5 things you need to know before you move out


movingAs mentioned earlier, I recently moved out on my own. No more parents, no more RA’s, just me and my roommate. Now I have been on my own for about a two months and have noticed a change in mindset, and a change in my daily routine. Nothing beats being independent both financially (mostly) and emotionally (mostly).

However, these are 5 five things I wish I though of, considered, and got into place before I moved out.

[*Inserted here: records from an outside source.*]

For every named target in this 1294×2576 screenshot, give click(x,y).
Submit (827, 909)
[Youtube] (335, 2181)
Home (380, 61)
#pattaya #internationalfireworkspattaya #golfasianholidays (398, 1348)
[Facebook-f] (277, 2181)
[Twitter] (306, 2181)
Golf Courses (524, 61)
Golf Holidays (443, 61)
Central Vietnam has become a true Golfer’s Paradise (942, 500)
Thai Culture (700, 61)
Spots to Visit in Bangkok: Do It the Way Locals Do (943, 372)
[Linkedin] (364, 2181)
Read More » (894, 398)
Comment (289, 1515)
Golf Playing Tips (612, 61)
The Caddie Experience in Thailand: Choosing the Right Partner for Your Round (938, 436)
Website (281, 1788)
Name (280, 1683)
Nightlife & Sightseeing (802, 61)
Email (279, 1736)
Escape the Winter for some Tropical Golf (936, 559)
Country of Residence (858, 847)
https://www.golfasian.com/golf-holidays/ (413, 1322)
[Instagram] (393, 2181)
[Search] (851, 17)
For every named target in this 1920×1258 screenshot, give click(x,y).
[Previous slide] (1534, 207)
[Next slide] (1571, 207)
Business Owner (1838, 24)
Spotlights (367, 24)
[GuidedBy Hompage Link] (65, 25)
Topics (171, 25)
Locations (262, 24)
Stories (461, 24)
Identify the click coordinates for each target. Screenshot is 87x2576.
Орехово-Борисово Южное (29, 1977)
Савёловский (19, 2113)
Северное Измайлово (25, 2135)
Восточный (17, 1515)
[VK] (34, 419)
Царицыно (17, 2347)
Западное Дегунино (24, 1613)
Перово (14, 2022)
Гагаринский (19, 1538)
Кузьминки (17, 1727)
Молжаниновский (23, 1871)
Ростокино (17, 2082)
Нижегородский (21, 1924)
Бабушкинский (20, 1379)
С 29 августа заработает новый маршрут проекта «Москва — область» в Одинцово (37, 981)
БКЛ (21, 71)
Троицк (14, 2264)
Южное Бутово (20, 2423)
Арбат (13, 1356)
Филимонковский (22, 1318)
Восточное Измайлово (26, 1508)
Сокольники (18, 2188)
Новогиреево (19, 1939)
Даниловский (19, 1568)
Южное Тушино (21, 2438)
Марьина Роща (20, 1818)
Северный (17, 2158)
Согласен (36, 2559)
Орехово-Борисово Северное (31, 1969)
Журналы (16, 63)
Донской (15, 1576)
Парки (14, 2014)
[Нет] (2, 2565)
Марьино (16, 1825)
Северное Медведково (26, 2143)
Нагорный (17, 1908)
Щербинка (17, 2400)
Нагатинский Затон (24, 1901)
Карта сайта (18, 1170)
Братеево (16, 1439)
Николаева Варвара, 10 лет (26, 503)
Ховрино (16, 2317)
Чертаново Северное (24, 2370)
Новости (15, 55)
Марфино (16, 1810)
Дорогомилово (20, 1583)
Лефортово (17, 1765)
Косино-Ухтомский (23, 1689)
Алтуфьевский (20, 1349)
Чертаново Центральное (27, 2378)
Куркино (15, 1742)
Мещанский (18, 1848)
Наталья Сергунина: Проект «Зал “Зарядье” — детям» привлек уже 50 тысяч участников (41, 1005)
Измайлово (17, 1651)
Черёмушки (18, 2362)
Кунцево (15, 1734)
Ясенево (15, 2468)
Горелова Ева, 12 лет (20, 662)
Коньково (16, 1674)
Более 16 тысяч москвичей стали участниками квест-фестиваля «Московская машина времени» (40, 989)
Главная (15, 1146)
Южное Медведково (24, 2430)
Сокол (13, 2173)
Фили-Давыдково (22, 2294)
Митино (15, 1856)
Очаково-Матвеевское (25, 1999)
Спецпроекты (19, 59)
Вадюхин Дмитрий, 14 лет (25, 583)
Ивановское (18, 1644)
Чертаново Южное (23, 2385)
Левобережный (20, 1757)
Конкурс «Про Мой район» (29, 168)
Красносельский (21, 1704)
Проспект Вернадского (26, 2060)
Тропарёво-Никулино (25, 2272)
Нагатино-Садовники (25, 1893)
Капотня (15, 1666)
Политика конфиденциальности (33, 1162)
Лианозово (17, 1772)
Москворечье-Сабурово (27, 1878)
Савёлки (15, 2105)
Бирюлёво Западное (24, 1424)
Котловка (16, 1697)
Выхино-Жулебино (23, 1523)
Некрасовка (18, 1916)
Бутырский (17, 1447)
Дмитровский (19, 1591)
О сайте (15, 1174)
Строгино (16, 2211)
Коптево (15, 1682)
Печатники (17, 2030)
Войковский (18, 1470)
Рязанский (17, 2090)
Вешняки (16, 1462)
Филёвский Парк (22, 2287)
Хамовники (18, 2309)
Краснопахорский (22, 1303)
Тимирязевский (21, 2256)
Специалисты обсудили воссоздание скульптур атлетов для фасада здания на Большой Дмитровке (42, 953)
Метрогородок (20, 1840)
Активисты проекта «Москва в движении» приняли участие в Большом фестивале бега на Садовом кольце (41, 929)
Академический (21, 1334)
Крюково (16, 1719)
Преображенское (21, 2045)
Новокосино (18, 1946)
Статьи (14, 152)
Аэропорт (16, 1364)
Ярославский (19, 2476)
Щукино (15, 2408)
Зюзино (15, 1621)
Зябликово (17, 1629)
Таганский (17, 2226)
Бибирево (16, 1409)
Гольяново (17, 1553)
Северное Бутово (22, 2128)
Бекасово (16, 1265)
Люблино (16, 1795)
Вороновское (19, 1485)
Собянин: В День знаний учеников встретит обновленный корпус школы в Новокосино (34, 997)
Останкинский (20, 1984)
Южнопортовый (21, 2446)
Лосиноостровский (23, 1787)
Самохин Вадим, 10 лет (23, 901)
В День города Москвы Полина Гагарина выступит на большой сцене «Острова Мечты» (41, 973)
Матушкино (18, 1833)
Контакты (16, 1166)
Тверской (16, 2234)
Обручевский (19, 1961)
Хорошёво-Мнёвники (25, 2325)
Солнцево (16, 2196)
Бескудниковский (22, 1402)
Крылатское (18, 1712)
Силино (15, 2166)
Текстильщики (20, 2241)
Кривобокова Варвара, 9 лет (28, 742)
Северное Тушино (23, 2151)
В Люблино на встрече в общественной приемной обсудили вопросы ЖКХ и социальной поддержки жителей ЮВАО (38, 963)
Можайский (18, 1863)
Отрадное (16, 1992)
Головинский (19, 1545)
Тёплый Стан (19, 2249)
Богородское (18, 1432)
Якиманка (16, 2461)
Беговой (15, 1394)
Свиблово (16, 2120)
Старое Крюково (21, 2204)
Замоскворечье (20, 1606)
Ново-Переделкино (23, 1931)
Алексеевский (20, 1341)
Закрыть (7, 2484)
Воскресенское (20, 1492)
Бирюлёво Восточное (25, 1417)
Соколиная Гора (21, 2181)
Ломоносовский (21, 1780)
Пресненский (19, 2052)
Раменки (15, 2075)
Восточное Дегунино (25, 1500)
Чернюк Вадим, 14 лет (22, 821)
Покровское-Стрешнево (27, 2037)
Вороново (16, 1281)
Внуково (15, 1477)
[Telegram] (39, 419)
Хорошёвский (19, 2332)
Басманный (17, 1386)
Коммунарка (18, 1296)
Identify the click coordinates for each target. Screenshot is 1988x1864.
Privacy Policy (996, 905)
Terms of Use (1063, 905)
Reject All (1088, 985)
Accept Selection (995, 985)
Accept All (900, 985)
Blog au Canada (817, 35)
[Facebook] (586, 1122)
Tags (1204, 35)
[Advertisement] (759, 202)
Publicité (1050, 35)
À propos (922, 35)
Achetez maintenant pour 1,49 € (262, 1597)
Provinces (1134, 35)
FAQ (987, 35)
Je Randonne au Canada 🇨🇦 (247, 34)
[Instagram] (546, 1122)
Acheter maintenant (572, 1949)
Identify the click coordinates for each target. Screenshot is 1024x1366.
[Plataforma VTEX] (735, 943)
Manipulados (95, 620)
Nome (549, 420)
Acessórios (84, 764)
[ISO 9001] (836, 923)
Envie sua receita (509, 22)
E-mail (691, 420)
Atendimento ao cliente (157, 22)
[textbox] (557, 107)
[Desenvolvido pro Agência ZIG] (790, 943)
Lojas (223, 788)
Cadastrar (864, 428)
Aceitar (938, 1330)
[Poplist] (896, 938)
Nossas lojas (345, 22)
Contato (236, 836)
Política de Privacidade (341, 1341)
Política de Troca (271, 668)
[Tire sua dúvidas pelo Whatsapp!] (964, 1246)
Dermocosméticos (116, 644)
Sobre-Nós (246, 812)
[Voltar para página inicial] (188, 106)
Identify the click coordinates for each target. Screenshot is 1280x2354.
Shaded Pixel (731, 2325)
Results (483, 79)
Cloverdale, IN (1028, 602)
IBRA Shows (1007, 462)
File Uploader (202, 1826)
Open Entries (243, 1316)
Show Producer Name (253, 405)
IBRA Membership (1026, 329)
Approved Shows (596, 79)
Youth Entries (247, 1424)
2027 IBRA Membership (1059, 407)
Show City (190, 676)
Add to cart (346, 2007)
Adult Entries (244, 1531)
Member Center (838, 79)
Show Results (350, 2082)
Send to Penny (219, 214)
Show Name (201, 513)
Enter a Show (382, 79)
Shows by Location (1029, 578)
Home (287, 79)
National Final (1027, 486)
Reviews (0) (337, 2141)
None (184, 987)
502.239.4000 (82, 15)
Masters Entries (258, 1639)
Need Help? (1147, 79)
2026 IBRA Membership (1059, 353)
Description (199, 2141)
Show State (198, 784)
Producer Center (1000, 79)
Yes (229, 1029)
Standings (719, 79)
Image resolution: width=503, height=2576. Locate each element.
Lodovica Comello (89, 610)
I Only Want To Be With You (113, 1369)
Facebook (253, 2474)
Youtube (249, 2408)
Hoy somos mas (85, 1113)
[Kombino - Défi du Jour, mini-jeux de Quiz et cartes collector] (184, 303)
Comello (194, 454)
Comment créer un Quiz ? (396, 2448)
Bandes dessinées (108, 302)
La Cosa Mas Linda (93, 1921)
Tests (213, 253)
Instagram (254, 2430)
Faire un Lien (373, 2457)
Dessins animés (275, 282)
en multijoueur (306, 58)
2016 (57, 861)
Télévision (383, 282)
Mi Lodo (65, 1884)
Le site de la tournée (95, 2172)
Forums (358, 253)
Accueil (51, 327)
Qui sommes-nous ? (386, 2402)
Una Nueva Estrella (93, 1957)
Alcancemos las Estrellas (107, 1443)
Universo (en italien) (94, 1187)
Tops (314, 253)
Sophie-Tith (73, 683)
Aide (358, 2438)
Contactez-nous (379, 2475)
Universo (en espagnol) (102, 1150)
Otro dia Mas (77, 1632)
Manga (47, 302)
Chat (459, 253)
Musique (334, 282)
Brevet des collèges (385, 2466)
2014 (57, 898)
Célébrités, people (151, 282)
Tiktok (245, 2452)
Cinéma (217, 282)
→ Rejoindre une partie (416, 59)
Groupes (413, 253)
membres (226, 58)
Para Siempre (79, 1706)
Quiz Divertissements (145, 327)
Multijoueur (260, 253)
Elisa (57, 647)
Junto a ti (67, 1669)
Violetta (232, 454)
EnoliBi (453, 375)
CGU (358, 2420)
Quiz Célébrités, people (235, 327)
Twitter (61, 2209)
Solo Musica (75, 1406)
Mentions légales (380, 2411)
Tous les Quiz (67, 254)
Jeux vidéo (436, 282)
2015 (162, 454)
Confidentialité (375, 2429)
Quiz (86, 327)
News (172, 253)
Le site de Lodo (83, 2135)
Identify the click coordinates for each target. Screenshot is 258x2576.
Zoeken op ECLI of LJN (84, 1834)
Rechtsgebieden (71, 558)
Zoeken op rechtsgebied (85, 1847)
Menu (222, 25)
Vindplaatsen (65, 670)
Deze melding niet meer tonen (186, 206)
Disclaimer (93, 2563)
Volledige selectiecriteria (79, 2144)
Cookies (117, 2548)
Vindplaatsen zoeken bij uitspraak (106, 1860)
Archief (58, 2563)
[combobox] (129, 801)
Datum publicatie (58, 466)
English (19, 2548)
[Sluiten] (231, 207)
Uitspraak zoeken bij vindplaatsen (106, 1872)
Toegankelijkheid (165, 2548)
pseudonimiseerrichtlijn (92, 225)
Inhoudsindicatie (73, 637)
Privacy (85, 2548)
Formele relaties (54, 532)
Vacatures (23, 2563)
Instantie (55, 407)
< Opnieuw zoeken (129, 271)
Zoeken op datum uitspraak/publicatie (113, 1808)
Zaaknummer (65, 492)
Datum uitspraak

There is no “other” person

You hear it all of the time from your parents: “Who is going to pick up for you when you’re older?” Sadly, they are right. As you live your life when you are young, in the back of your mind you knew certain things your parents would take care of. When you move, its all you baby. Want food? You have to cook it, You have to clean it.

But it really goes beyond just cleaning. If ANYTHING gets done, you are the one doing it. No one is going to pick up the mail, send the gas bill, or keep your affairs in order. Its a strange mindset, especially from someone like me who had 8 people living in the house. Now it is just me and my roommate.

You need to learn how the world works

Sounds vague, I know. But you may not realize all of the little things you need to have under control before you venture out. Know how to handle money? Know how to set up utilities? Do you know your legal rights as a renter/ home owner? For example when I moved in, my apartment wasn’t getting mail. I had no idea who to tell that this apartment wasn’t vacant anymore.

Another example is when I moved in, my phone jack was in tatters on the floor. I wanted Internet so this was important. I harassed the landlord for days until he told me it wasn’t his problem and that it was all the phone company. I decided to fix it myself, but I still received no signal. After three weeks of harassing the phone company they finally sent someone out and fixed up my connection. To get my DSL online it took the company nearly a month. Good thing I stole a wireless connection from a law firm up the street.

Its all your fault

Because you are the only one responsible for you, if anything goes wrong in your life it’s your fault. Maybe not literally, but you have to fix it. Like the above phone situation, at first I was tempted to curse the landlord and blame him. But, thing is, it was MY fault for not acting on it sooner and my fault for not yelling at the right people. This applies to anything. Oversleep? Your fault. Don’t have enough money for rent? Your fault. Car brakes down? You better fix it.

Security Deposits = death

Before moving out I banked a lot of money. Maybe not a lot by most people’s standards, but a lot for $10-an-hour college kid standards. I thought I would be set for a few months as I moved in and started school, but I drastically underestimated how much moving out costs. This depends on where you rent, but my security deposit was 1.5 months rent, and the next months rent was due in 30 days. On top of that, you have to by all of your initial food and random basic house stuff like cleaning supplies. When all is said and done I wondered what happened to it all. And, to be honest, I got a lot of outside help such as dishes that people no longer used.

You’re no kid

You are no longer your father’s son, or so-and-so’s brother. You are now a (more or less) self-sufficient adult. So don’t take any shit from anyone. Period.

I’m sure this doesn’t apply to everyone. Some of you may scoff at me and think I’m a moron, while others (hopefully) will see where I am coming from.

Have you moved out? What did you wish you knew before you did?

2 Responses to “5 things you need to know before you move out”

  1. Eric W. Says:

    I was thrust into an apartment immediately following high school with three other guys who went to the same school I did. All in all, it was instantly refreshing and I liked having to fend for myself; I had direct control over what happened (more or less) and if something went wrong, I knew it was in my responsibility to rectify it (albeit the other roommates had their own duties and such as well).

    Just like high school, living with parents pales in comparison to that of getting your own place. Just like college, it is what you make of it. You could be a lazy slob and not bother to do anything, but then again, your apartment will fester and reek, you’ll crash in classes, etc.

    As far as living with roommates, there are the pros and cons. Largely speaking, one of them may get on your case and give you a hard time and as it says here, you can’t allow them to walk over like that. It doesn’t mean you have to be an asshole, but don’t be a doormat either. They’ll respect you later for it.

    But this is all pretty much common sense, so no sense in too much elaboration.

  2. Sar M Says:

    I took a year off before college during which time I lived in an apartment with two other random guys who had already been there when I moved in. I still had to put down my own security deposit and buy many of my own groceries. I just remember what a shock it was when I first moved in and I kept watching the money leave much faster than it was rolling in. My advice is to take every fixed cost you can prepare for (rent, security deposit, etc..) and then expect to spend at least half of your rent or deposit amount on food, supplies, and other miscellaneous items. If you’re not prepared, it can add up very very quickly!